今谷山 長楽寺(岡山市今谷874)

本尊 阿弥陀如来

縁起
 今谷山長泉寺といい。阿弥陀如来を本尊に祀る真言宗の寺である。寺伝に「天平勝宝二年の創立にして、中古より光明院・成就院・延命院・南光院の五カ寺を存す。維新の際王蔵院を廃す、明治五年十一月成就院を光明院へ合併す。同六年十一月同院焼失し延明院南光院の二ヶ寺を存す、此時寺檀協議して一山合併長楽寺の総名を用ふる事を謀り、同八年二月其筋の許可を得たり。同十一月七月再び火災に罹り住坊悉く焼失、同十三年一月地位を堂宇の傍に移し小坊新築す。」とあって、明治維新の苦境を切りぬけたのちも度重なる火災に遭い今行ってみても長楽寺の付近には火難に漬えた僧坊の跡が歴々と残っている。

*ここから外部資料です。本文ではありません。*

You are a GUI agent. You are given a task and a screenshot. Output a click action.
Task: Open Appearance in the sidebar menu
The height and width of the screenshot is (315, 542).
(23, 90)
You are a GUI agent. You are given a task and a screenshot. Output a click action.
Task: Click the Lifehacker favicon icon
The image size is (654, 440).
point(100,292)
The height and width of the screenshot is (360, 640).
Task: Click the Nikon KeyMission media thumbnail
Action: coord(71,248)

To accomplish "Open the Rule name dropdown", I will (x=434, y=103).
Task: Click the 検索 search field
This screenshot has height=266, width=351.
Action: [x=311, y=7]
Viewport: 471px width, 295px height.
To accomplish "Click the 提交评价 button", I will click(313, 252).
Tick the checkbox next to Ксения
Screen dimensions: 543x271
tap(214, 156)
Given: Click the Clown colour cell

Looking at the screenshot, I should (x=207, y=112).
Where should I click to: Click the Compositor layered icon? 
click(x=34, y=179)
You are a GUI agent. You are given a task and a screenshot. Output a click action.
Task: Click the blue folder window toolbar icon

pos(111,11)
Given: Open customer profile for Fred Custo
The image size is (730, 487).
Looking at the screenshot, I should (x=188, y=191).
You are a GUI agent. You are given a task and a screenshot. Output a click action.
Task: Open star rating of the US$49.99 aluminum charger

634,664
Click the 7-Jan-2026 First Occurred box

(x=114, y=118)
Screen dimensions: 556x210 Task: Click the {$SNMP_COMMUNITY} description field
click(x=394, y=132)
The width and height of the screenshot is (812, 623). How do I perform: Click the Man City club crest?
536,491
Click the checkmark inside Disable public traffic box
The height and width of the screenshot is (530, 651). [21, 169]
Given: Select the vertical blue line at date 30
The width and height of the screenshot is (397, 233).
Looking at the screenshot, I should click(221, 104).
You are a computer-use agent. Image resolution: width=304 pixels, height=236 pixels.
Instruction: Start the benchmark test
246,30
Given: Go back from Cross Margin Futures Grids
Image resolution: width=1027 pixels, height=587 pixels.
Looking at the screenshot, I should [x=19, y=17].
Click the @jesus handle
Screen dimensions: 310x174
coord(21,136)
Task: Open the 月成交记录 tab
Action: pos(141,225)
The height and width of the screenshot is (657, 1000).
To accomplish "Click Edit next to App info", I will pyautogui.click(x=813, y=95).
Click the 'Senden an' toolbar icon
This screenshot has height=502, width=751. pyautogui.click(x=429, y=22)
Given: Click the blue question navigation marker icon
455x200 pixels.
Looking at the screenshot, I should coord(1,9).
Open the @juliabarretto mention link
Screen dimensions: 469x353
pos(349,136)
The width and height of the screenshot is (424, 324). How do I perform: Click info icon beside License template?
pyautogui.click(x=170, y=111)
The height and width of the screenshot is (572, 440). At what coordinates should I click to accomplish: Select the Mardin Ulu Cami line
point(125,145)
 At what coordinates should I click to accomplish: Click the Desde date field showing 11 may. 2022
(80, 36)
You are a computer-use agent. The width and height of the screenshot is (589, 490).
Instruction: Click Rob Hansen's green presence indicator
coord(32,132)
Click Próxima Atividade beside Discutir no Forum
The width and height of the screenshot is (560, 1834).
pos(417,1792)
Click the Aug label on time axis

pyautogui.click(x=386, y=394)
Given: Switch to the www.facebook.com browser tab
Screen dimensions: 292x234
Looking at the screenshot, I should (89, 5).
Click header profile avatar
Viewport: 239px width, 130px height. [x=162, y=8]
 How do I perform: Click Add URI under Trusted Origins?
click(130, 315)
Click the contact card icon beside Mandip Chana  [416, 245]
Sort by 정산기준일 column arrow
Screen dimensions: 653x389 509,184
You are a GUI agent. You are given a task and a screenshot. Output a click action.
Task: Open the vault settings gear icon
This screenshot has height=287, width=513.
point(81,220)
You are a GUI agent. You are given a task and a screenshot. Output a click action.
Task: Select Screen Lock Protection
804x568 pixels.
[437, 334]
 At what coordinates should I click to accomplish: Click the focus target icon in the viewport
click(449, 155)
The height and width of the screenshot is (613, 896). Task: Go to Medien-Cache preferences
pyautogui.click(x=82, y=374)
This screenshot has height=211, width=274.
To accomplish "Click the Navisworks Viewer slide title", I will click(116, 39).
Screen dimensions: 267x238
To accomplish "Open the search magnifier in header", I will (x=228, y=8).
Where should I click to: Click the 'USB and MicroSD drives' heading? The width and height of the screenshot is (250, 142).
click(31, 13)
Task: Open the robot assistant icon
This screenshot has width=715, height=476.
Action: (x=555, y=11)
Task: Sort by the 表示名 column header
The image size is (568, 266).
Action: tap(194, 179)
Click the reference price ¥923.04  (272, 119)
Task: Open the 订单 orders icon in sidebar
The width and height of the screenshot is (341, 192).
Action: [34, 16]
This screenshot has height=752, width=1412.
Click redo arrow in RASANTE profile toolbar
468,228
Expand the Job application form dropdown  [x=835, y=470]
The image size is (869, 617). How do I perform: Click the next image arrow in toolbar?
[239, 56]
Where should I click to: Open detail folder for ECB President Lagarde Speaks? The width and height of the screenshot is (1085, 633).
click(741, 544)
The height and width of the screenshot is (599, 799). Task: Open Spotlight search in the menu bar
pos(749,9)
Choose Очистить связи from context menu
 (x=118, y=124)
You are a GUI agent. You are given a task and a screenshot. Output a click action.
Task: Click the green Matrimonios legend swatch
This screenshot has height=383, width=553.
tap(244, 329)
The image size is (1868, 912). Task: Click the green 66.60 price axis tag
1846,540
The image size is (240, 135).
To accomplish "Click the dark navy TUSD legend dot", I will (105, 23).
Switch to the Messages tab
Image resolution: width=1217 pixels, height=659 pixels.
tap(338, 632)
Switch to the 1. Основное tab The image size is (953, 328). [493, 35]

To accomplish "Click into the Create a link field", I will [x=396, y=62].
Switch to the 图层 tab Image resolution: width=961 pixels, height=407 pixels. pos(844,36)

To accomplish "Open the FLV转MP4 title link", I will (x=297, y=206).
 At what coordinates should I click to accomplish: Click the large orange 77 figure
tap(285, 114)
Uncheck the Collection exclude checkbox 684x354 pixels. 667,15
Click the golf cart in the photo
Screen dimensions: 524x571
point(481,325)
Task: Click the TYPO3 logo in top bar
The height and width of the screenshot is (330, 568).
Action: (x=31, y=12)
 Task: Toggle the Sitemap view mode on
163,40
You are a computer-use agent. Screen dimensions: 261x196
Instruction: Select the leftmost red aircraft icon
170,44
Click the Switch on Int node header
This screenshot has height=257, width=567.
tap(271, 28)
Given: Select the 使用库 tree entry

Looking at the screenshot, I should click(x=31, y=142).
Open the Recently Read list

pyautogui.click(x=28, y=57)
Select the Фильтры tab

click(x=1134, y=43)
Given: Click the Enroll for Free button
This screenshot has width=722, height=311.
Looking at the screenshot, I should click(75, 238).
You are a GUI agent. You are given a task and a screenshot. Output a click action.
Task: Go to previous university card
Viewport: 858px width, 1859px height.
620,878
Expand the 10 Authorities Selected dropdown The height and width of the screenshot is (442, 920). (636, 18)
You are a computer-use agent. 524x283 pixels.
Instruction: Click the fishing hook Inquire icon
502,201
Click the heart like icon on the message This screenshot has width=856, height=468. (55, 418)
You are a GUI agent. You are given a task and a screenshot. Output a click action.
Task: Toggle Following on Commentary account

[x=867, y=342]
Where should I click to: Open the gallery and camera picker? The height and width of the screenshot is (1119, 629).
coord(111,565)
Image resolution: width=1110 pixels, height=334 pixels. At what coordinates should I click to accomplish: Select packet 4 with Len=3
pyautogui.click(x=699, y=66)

 この寺は備前四十八カ寺の一つで、金山寺の四十八カ寺領目録には、今谷山三十石と出ている。また吉備温古秘録の上道郡今谷村の条には真言宗今谷山長楽寺光明院と見え、光明院が本坊であったようだ。
 現在の建物は本堂、庫裡、客殿、仁王門、茶室などで、仁王門だけは江戸中期の建物で、これは焼け残ったもの。
 本堂は三間四面(柱間)、入母屋造本瓦葺のしっかりした建物で、前一問通を吹放の外陣にした東面の堂である。
 寺は操山の北面によった山上にあるが、檀家は幡多・財田・富山・可知・操陽・三幡・沖田・津田の旧諸村に分布し、六百戸以上を数える。数度の火難を克服して寺運を再興した経済的根拠も広い範囲に檀かを持っていて、操山の北では清水・新屋敷・原尾島・関、また操山を南に越えると江戸中期に干拓した三幡・四幡の地区にまで分布している。
 この寺に竜灯の松と名づけた老松があったが近年枯死してしまった。